SmolVLM is a model that can process visual input and generate textual output. It distinguishes itself by requiring significantly less GPU power than comparable models, about half the resources.
Hugging Face describes SmolVLM as an “open multimodal model” that accepts arbitrary combinations of visual and text input and generates text output. The model is versatile: It can answer questions about images, describe visual content, create stories based on multiple images, or function as a traditional language model without visual input.
SmolVLM can be an interesting option for companies, especially given the high cost of implementing large language models in organizations.

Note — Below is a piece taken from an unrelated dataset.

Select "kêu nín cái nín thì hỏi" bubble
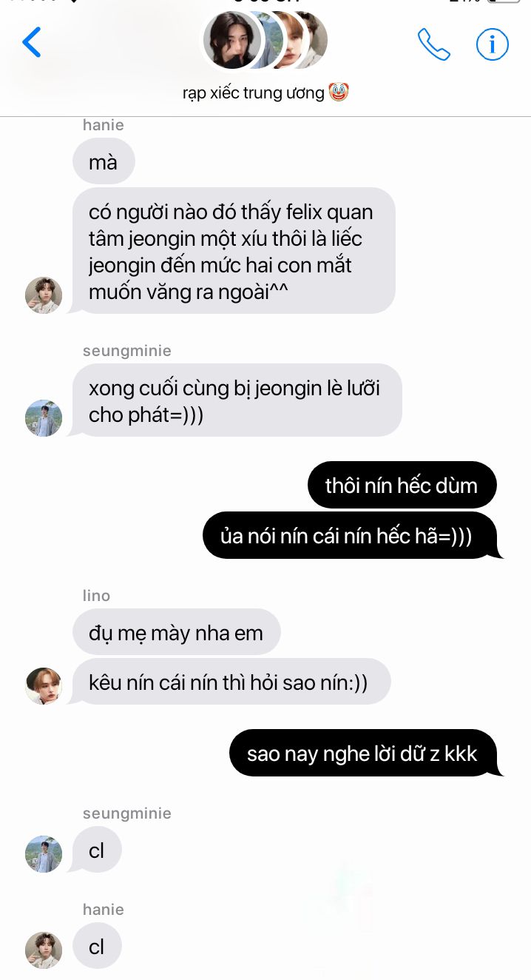The image size is (531, 980). 231,682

Multimodal models, which process text and visual input, can be particularly costly because they require high IT resources, such as computing power.
New way of working
For SmolVLM, Hugging Face significantly modified the architecture, resulting in a model that requires 5.02 GB of RAM. For example, this is significantly less than InternVL2 2B, which requires 10.52 GB of memory. This more efficient approach makes SmolVLM suitable for on-device applications, with the model continuing to deliver strong performance.
Technically, Hugging Face applies a new image compression method, allowing the model to make faster decisions with less RAM usage. SmolVLM uses 81 visual tokens to encode image patches of 384×384 pixels. Larger images are divided into patches that are encoded separately. This keeps the model running efficiently without compromising performance.